Hallo Astrid + Bernd,

na dann sag ich doch auch noch: Willkommen bei uns im Hobby-Gartenteich-Forum. 

Einen schönen Teich scheint Ihr da zu haben - leider sieht man auf den Bildern nicht so viel.  
Beim nächsten Mal können sie ruhig auch etwas größer sein (800x600 z.B.).

Bezüglich Pflanzen - evtl. kannst Du hier ja was über den Flohmarkt loswerden - es gibt viele Suchende und nur wenig Anbieter, da der Versand immer mit etwas Aufwand verbunden ist. Aber vielleicht finden sich auch Mitglieder in Deiner Nähe (schau doch mal auf die Mitgliederkarte, falls Du sie noch nicht gefunden hast  ).

Viel Spaß am Teich und hier bei uns im Forum!


----------



## Dodi (24. Juni 2007)

*AW: Quickborner stellen sich vor*

Hallo Astrid und Bernd!

Auch von mir: HERZLICH WILLKOMMEN bei uns im Hobby-Gartenteich-Forum!
Schön, daß Ihr zu uns gefunden habt! 

Ein hübschen Teich habt Ihr Euch da angelegt. - Wie Annett schon sagte, könnten die Bilder wirklich größer sein. 

Ich wünsche Euch weiterhin viel Spaß mit Eurem Teich
und natürlich auch bei uns hier im Forum!

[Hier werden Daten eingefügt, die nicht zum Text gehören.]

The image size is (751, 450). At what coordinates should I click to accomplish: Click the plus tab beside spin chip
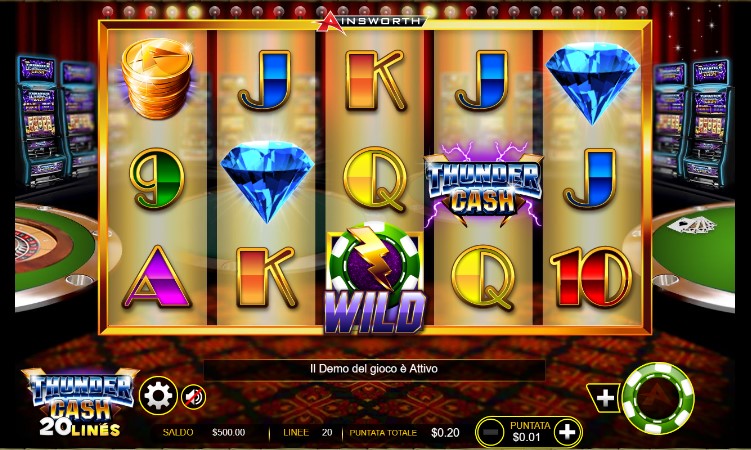coord(605,398)
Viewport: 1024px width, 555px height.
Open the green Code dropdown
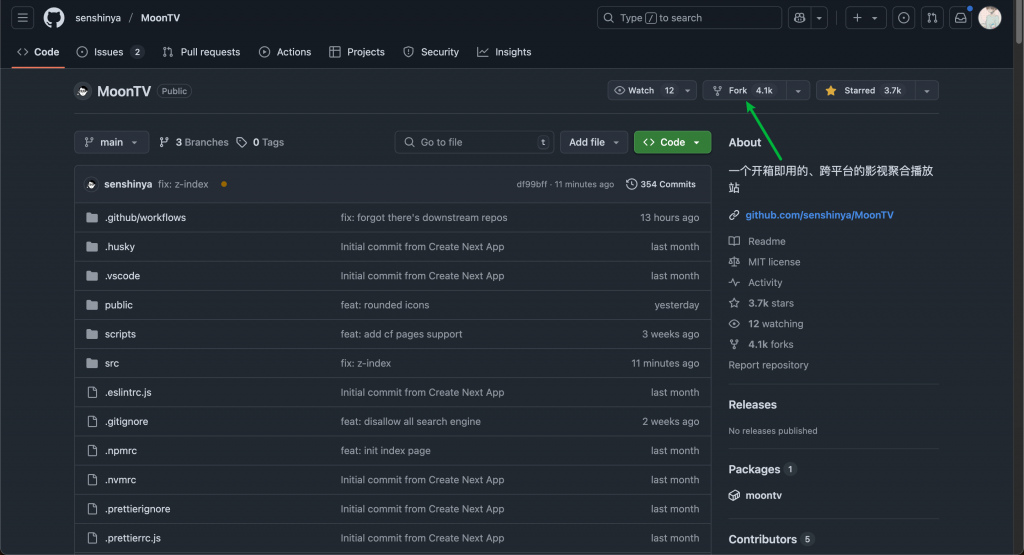pos(672,142)
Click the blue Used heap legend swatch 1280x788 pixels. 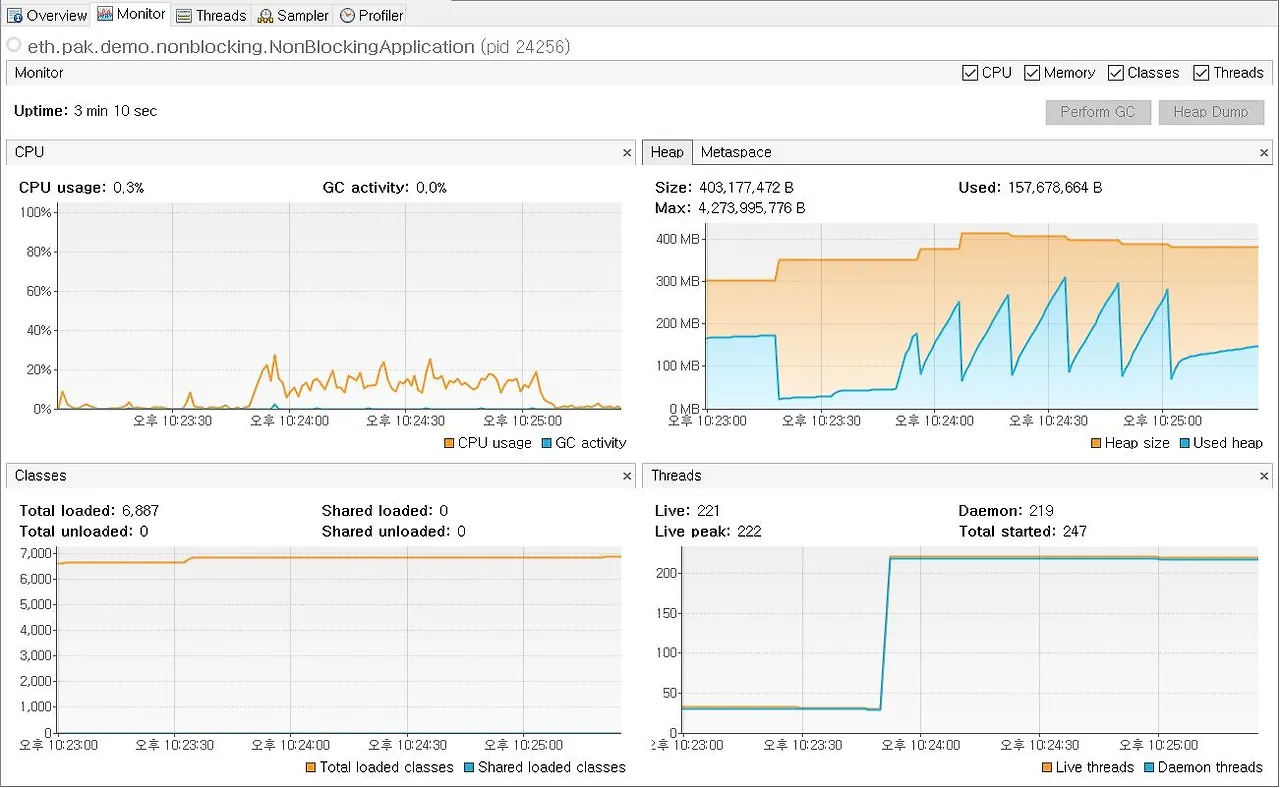[1184, 443]
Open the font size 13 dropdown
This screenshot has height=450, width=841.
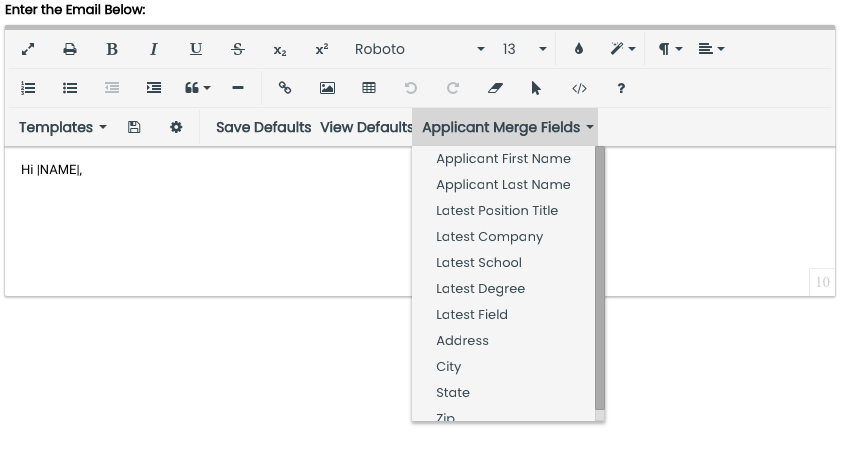pos(524,49)
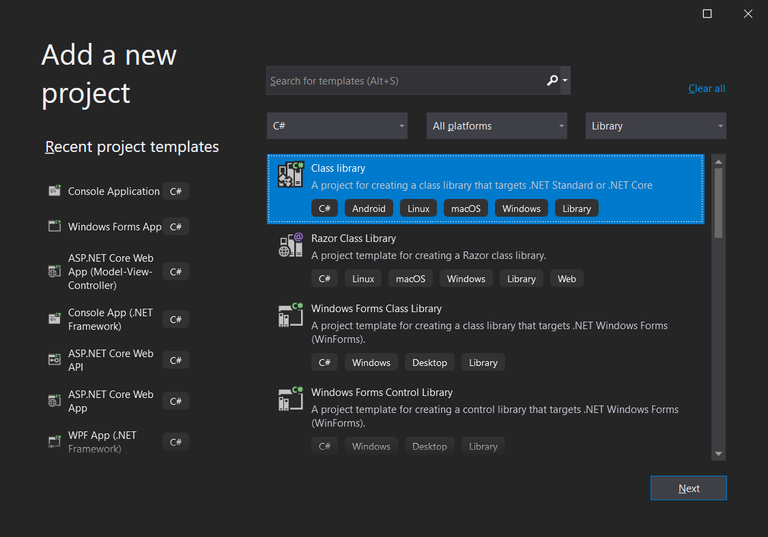The image size is (768, 537).
Task: Click the WPF App (.NET Framework) icon
Action: coord(55,441)
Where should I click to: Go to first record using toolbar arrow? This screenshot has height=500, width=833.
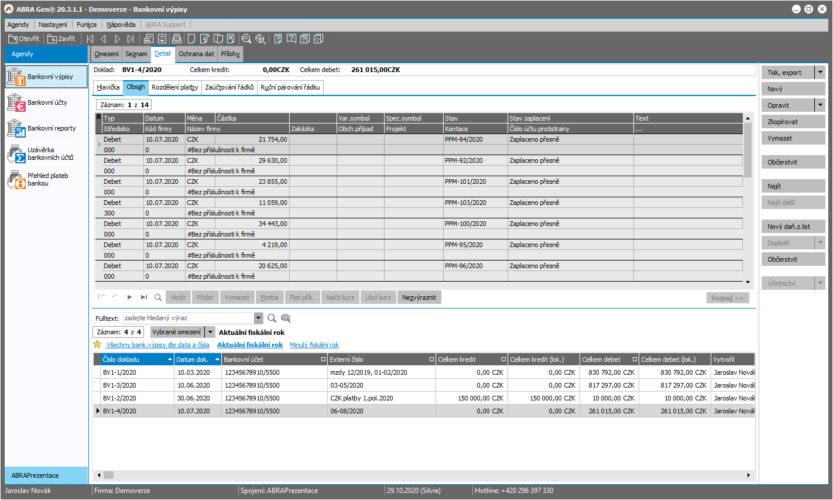tap(89, 38)
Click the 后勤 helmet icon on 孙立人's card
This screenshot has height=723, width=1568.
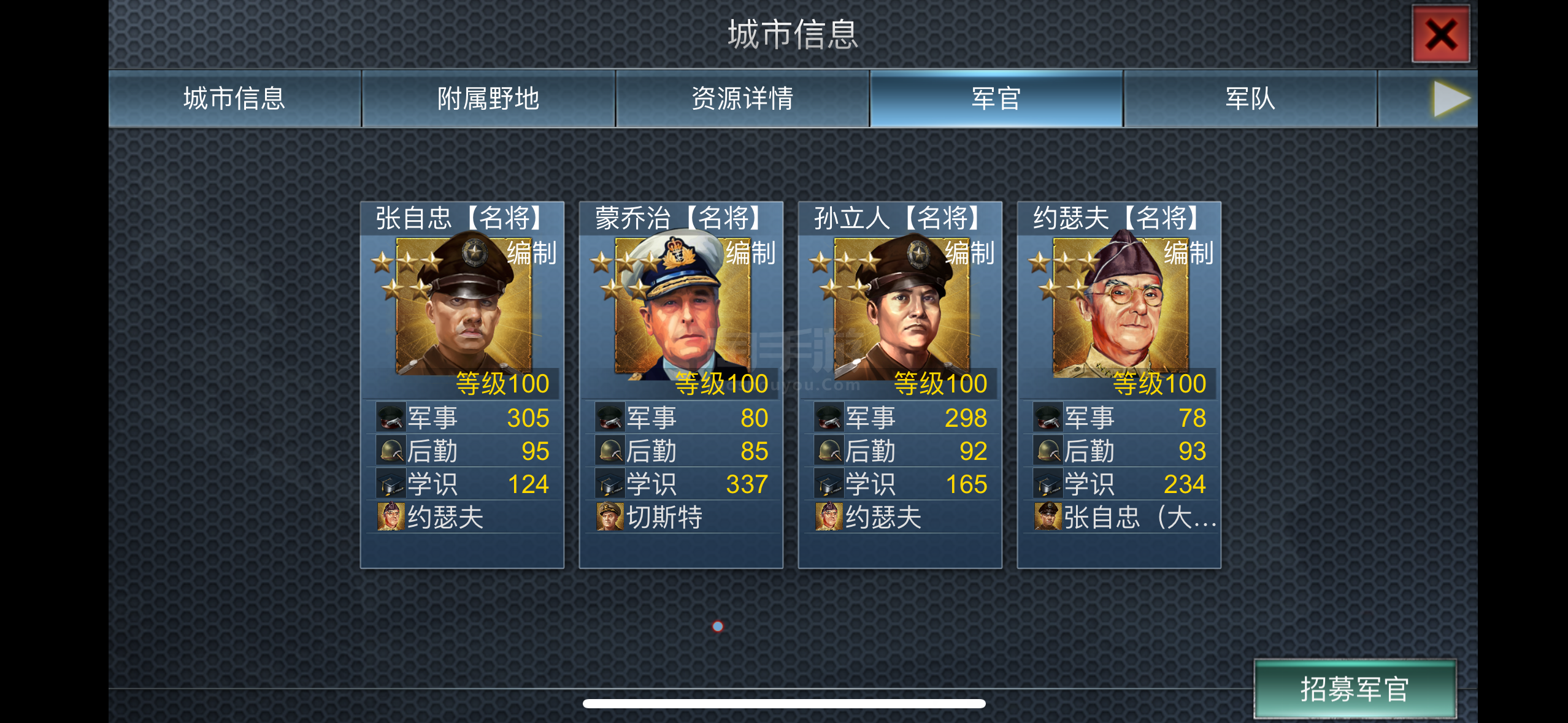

Viele Grüße aus Hamburg nach Quickborn - ist ja fast um die Ecke!


----------



## ouzo (29. Juli 2009)

*AW: Quickborner stellen sich vor*

Hallo liebe Teichianer,

vor fast genau 2 Jahren haben wir uns hier in dem netten Forum vorgestellt. Im Februar 2008 haben wir mit dem Umbau begonnen, da wir Koiinfiziert waren

Heute verkünden wir die letzten Arbeitsschritte unseres Umbau. Bilder werden hier ja nicht so gerne gesehen, ich setze sie trotzdem ein

Filterkammer
 

Pflanzgraben und kleine Spaßabzweigung für die Koi unter der Brücke durch

 

Fortsetzung folgt

Spaßbecken gemauert
l
 

Filterkammerabdeckung

 

Spaßbecken fertig


----------



## ouzo (29. Juli 2009)

*AW: Quickborner stellen sich vor*

II. Teil

Hauptteich

 

noch mal Hauptteich

 

Palmen mussten es sein !

 

Eine war für die Insel gedacht

 

Und noch ein kleiner Blickfangbonbon (Künstler war ein Profi !)

 

Wenn endgültig fertig, stelle ich noch mal Bilder ein ?


----------



## Inken (29. Juli 2009)

*AW: Quickborner stellen sich vor*

Hi ihr zwei!

Das sieht ja hammermäßig aus...  Was steckt da für Arbeit drin!  Eure Anlage gefällt mir richtig gut, obwohl ich nun gar kein Koi-Becken-Freund bin.. Aber das wird richtig was für's Auge!  Insel, Koirutsche, Herz, was willst du mehr! 

Könntet ihr vielleicht beim nächsten Foto noch einen Schritt zurückgehen, damit man die Anlage als Ganzes betrachten kann? Oder von oben aus dem Fenster?


----------



## Boldi (29. Juli 2009)

*AW: Quickborner stellen sich vor*

Nabend vom Nachbarn aus Norderstedt,

sieht ja schon klasse aus, aber wo sind die Bilder mit Wasser und Koi ???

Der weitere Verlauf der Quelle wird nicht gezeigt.